Levis Alexander W, Mukherjee Rajarshi, Wang Rui, Fischer Heidi, Haneuse Sebastien
Department of Statistics & Data Science, Carnegie Mellon University, Pittsburgh, Pennsylvania.
Department of Biostatistics, Harvard T. H. Chan School of Public Health, Boston, Massachusetts.
Stat Med. 2024 Dec 30;43(30):6086-6098. doi: 10.1002/sim.10298. Epub 2024 Dec 5.
Missing data arise in most applied settings and are ubiquitous in electronic health records (EHR). When data are missing not at random (MNAR) with respect to measured covariates, sensitivity analyses are often considered. These solutions, however, are often unsatisfying in that they are not guaranteed to yield actionable conclusions. Motivated by an EHR-based study of long-term outcomes following bariatric surgery, we consider the use of double sampling as a means to mitigate MNAR outcome data when the statistical goals are estimation and inference regarding causal effects. We describe assumptions that are sufficient for the identification of the joint distribution of confounders, treatment, and outcome under this design. Additionally, we derive efficient and robust estimators of the average causal treatment effect under a nonparametric model and under a model assuming outcomes were, in fact, initially missing at random (MAR). We compare these in simulations to an approach that adaptively estimates based on evidence of violation of the MAR assumption. Finally, we also show that the proposed double sampling design can be extended to handle arbitrary coarsening mechanisms, and derive nonparametric efficient estimators of any smooth full data functional.

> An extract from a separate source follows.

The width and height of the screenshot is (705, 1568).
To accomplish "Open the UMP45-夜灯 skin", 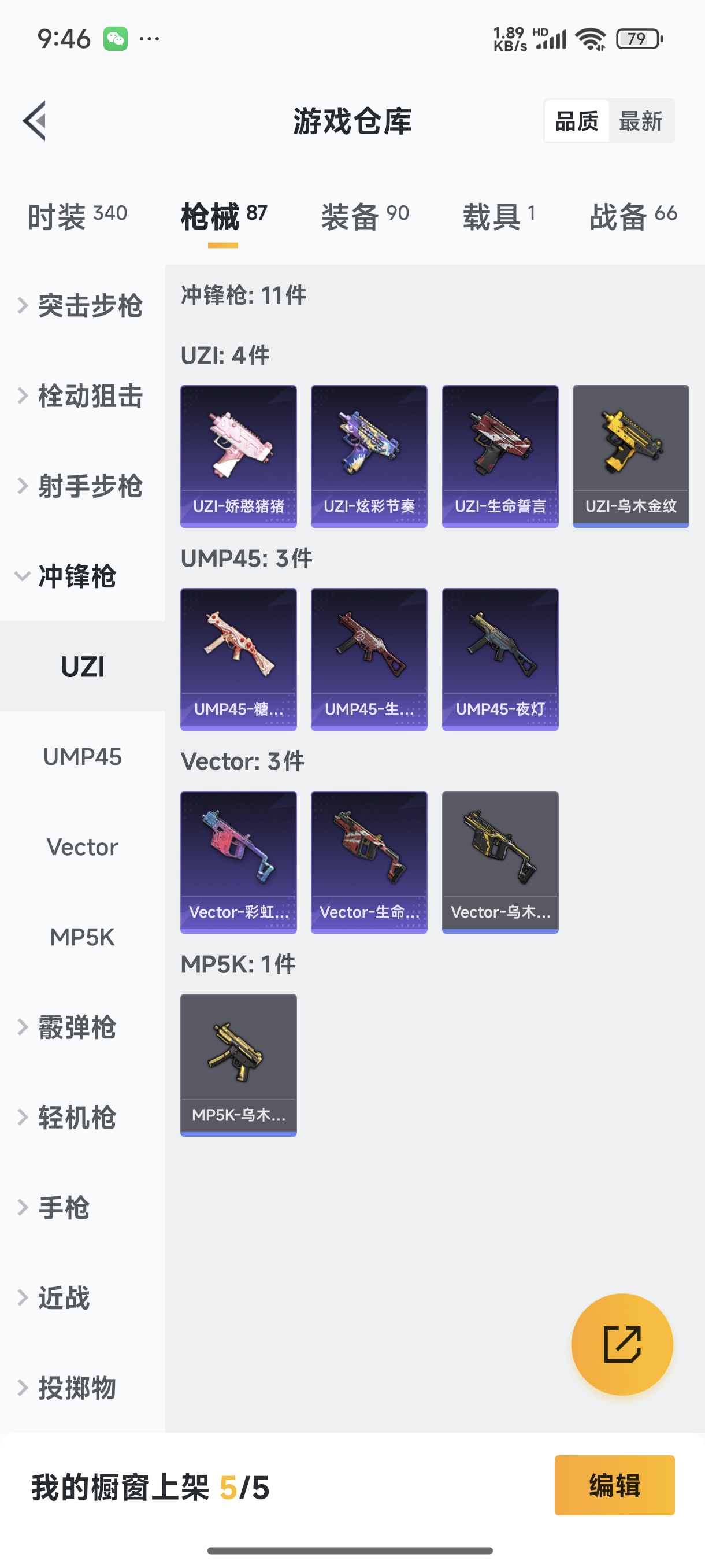I will (499, 659).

缺失数据在大多数实际应用场景中都会出现,并且在电子健康记录(EHR)中普遍存在。当数据相对于测量的协变量并非随机缺失(MNAR)时,通常会考虑进行敏感性分析。然而,这些方法往往并不令人满意,因为它们不一定能得出可采取行动的结论。受一项基于电子健康记录的减肥手术长期结果研究的启发,当统计目标是对因果效应进行估计和推断时,我们考虑使用双重抽样作为减轻MNAR结果数据的一种方法。我们描述了在此设计下足以识别混杂因素、治疗和结果的联合分布的假设。此外,我们在非参数模型以及假设结果实际上最初是随机缺失(MAR)的模型下,推导了平均因果治疗效应的有效且稳健的估计量。我们在模拟中将这些估计量与基于违反MAR假设的证据进行自适应估计的方法进行比较。最后,我们还表明,所提出的双重抽样设计可以扩展以处理任意的粗化机制,并推导任何平滑全数据函数的非参数有效估计量。